RECORDS FOR PROCESSING =>
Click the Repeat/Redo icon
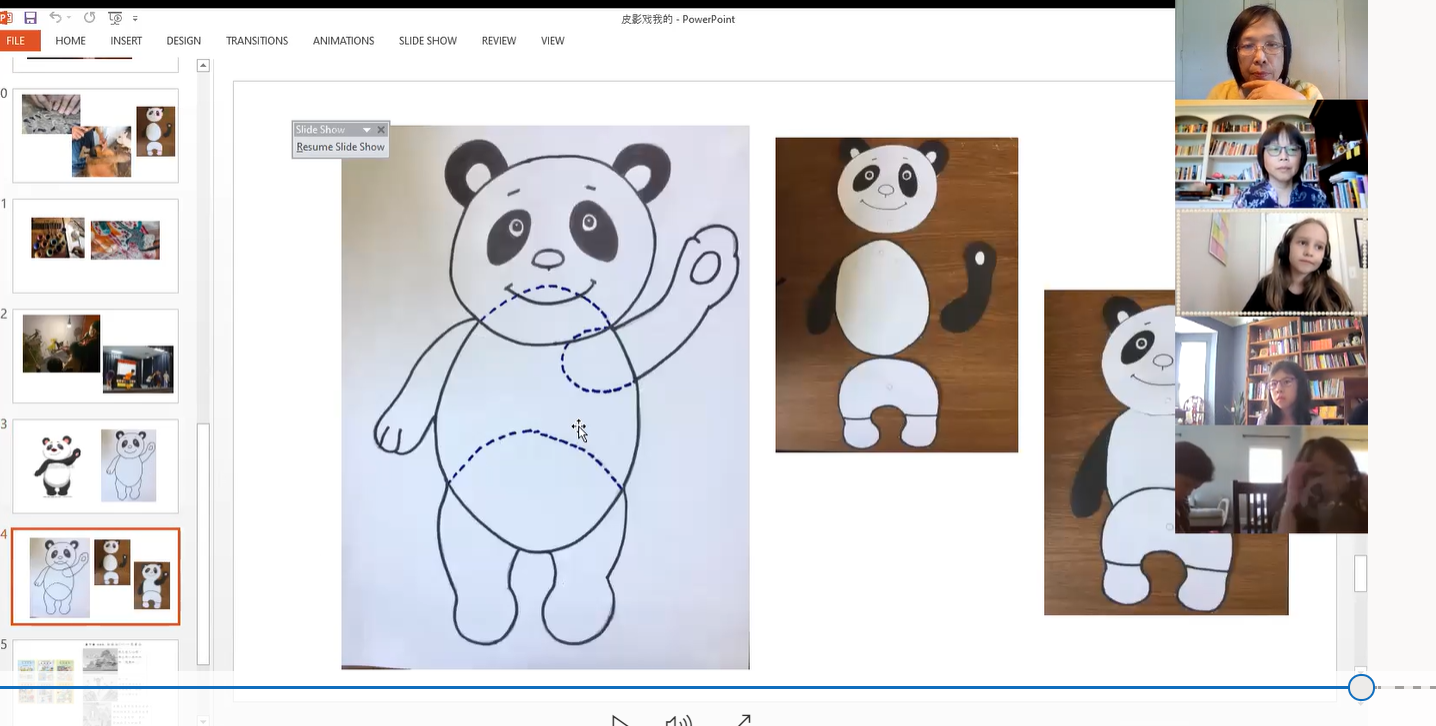Screen dimensions: 1436x726 click(x=89, y=17)
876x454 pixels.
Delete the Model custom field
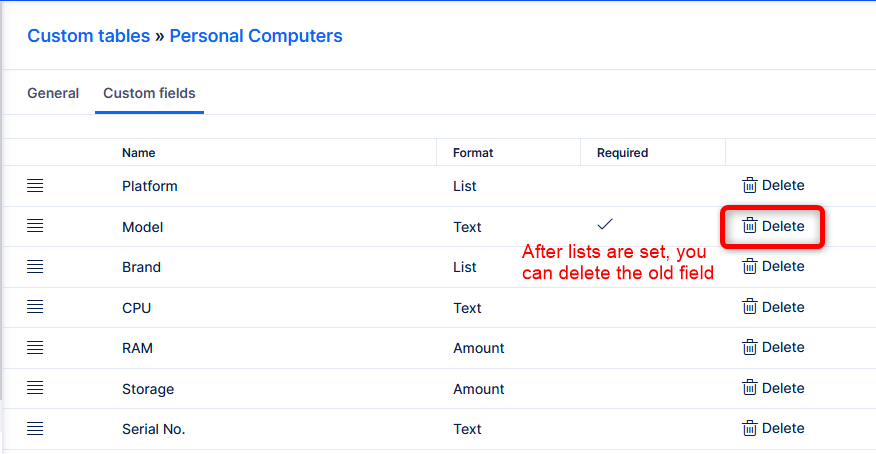(773, 227)
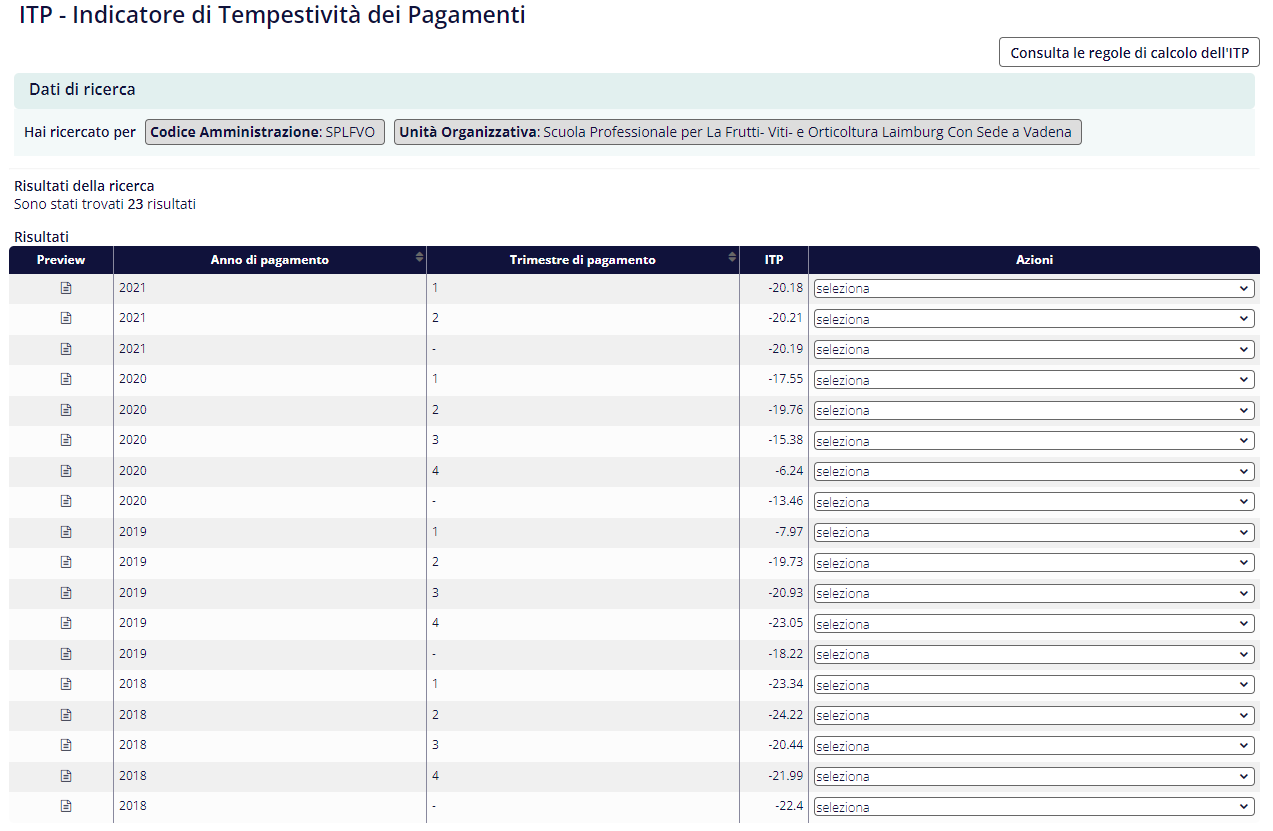Open preview icon for 2021 quarter 1
The height and width of the screenshot is (831, 1273).
[66, 288]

EXERCISE BRIEF => Set down every line of the data above word for word, but leave out the pictures.

EXPECTED ANSWER =>
Click the Repeat/Redo icon
Screen dimensions: 1436x726 click(x=89, y=17)
876x454 pixels.
Delete the Model custom field
(773, 227)
Open preview icon for 2021 quarter 1
The height and width of the screenshot is (831, 1273).
[66, 288]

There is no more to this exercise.